■ READING PASSAGE
------------------------------------

TRENTON – George Gilmore, a partner at an Ocean County law firm, was sentenced today to one year and one day in prison for his conviction on two counts of failing to pay over payroll taxes withheld from employees to the IRS and one count of making false statements on a bank loan application submitted to Ocean First Bank N.A., First Assistant U.S. Attorney Rachael A. Honig announced.

Officials say, on April 17, 2019, Gilmore, 70, of Toms River, was acquitted of two counts of filing false tax returns for calendar years 2013 and 2014; the jury could not reach a unanimous verdict on one count of income tax evasion for calendar years 2013, 2014, and 2015.

The verdicts were returned following a trial that began April 1, 2019,

before U.S. District Judge Anne E. Thompson, who imposed the sentence today in Trenton federal court.

According to documents filed in this case and the evidence at trial:

Gilmore worked as an equity partner and shareholder at Gilmore & Monahan P.A., a law firm in Toms River, where he exercised primary control over the firm’s financial affairs.

Because he exercised significant control over the law firm’s financial affairs, Gilmore was responsible for withholding payroll taxes from the gross salary and wages of the law firm’s employees to cover individual income, Social Security, and Medicare tax obligations.

------------------------------------

■ INFORMATION PROVIDED
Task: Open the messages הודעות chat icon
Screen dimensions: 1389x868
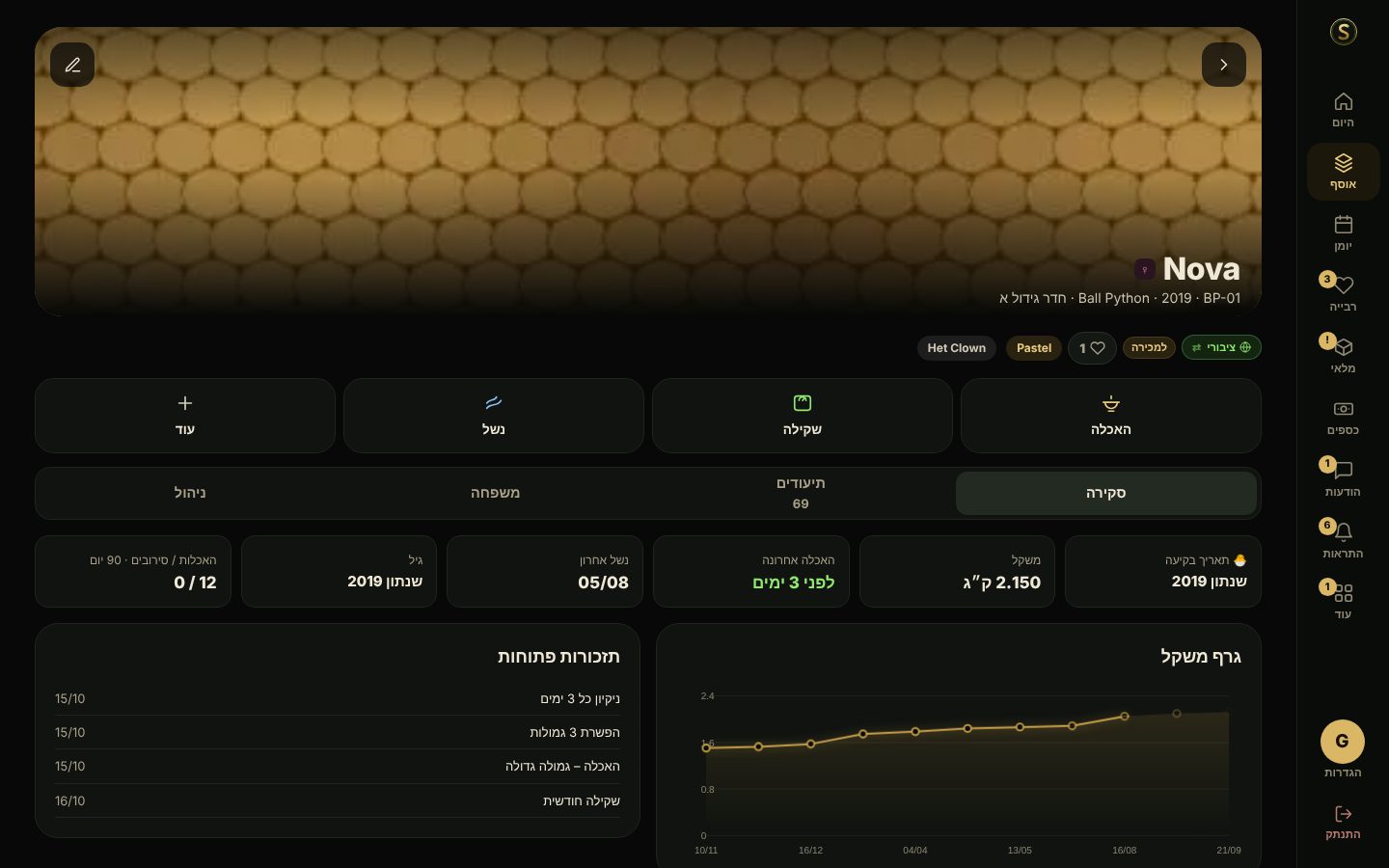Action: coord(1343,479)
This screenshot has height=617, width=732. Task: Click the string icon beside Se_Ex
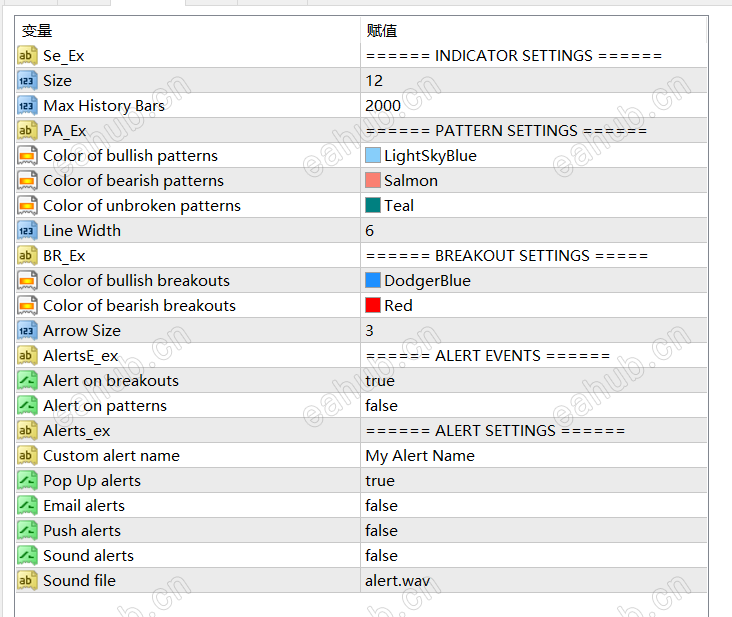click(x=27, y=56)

------------------------------------

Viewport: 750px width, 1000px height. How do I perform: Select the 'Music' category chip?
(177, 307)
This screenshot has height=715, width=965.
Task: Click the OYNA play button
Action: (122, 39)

------------------------------------

■ REQUIREMENT A
In the Gilmore sentencing article, why was Gilmore responsible for withholding payroll taxes from the law firm's employees? Answer in one to three sentences.
■ REQUIREMENT B
Write the next part of the Gilmore sentencing article, picking up after its last sentence.

■ ANSWER AREA A
Gilmore was responsible because he exercised significant control over the law firm's financial affairs. As an equity partner and shareholder at Gilmore & Monahan P.A., he held primary control over those affairs. That control made it his duty to withhold payroll taxes from employees' gross salary and wages to cover income, Social Security, and Medicare tax obligations.

■ ANSWER AREA B
For the tax quarters ending March 31, 2016, and June 30, 2016, the law firm withheld tax payments from its employees’ checks, but Gilmore failed to pay over in full the payroll taxes due to the IRS.

Gilmore also submitted a loan application to Ocean First Bank containing false statements. On November 21, 2014, Gilmore reviewed, signed, and submitted to Ocean First Bank a Uniform Residential Loan Application (URLA) to obtain refinancing of a mortgage loan for $1.5 million with a “cash-out” provision that provided Gilmore would obtain cash from the loan.

On January 22, 2015, Gilmore submitted another URLA updating the initial application. Gilmore failed to disclose his outstanding 2013 tax liabilities and personal loans that he had obtained from others on the URLAs. Gilmore received $572,000 from the cash-out portion of the loan, according to officials.

In addition to the prison term, Judge Thompson sentenced Gilmore to three years of supervised release.